O Pestana, o maior grupo hoteleiro nacional, assume sentir um impacto negativo “desde janeiro com abrandamento nas reservas e cancelamentos ou adiamentos, em especial de grupos”. No Vila Galé, segundo maior, as reservas ainda não sofreram contágio. Mas os cancelamentos “estão a surgir e não é apenas no mercado de lazer”, sublinha Cristina Siza Vieira, admitindo a probabilidade de Fátima vir a sofrer cancelamentos por parte dos mercados sul-coreano e italiano.

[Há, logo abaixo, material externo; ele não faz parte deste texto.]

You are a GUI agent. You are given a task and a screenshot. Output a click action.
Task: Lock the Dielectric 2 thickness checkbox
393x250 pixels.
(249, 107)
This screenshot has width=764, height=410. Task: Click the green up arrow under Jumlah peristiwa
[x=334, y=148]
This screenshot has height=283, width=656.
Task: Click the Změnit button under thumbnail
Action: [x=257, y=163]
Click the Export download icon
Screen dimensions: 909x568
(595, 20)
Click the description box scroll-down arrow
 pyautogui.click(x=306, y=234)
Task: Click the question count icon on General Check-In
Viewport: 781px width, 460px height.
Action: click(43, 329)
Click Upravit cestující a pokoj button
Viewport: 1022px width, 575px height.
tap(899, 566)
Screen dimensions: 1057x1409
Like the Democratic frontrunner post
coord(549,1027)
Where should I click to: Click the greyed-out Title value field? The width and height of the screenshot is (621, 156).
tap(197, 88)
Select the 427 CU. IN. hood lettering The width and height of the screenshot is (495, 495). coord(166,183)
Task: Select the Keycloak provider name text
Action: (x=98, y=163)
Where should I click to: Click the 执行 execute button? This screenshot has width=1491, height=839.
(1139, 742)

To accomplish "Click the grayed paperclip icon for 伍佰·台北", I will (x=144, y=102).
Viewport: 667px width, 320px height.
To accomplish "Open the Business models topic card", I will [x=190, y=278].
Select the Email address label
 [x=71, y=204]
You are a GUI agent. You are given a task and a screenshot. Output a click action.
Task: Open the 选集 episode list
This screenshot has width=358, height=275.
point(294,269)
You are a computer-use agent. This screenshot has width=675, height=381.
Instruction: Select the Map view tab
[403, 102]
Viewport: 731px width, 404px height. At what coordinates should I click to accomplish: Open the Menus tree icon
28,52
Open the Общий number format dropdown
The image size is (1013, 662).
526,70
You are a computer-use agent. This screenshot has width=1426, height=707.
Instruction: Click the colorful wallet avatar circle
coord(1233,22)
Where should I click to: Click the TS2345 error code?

Investimento imobiliário abranda
Face à importância que o investimento estrangeiro ganhou no imobiliário em Portugal, o setor também está a acompanhar a evolução do surto com cautela. Luís Lima admite que o investimento pode ter quebras. “Os investimentos são postos em causa face ao alastrar do vírus, muitos estão a abster-se de investir à medida que o número de casos aumenta no mundo. Com a possibilidade de as viagens diminuírem, e consequentemente o volume de negócios das empresas se reduzir, é expectável que o imobiliário, nomeadamente o português, sofra. Há uma união de facto entre turismo e imobiliário, e tudo o que afeta um impacta o outro”, destaca o presidente da Associação dos Profissionais de Mediação Imobiliária de Portugal (APEMIP).
O impedimento às viagens – oficiais ou por receio – também resulta em contágio acrescido, conforme demonstra o inquérito ontem revelado pela Associação Empresarial de Portugal. Dificuldades de abastecimento no exterior, em particular de matérias-primas mas também de produtos, menos encomendas, cancelamento ou adiamento de eventos, movimentações dificultadas, fecho de fábricas e abrandamento económico “estão entre os principais constrangimentos apontados pelos empresários”. “Apesar de mais de metade das empresas referirem não sentir ainda, um quinto já reconhece efeitos negativos significativos ou muito significativos” e quase todos aguardam o embate em força nos seus negócios, rejeitando em absoluto a ideia de que a quebra internacional pode ser uma oportunidade.
No calçado, Itália é a maior preocupação
Importadores de componentes da China, os fabricantes de sapatos admitem mesmo que, se a indústria chinesa se mantiver parada, a situação pode complicar-se. Em causa estão solas, palmilhas e outros acessórios, com Pequim a contribuir com cinco dos 60 milhões de euros de componentes importados ao ano. Já como destino China e Hong Kong valem quase 30 milhões e cresceram a dois dígitos no ano passado, sendo o território autónomo o mercado que mais valoriza os sapatos made in Portugal (63,60 euros/par, contra 43,82 na China continental e o valor médio das exportações: 23,25 euros).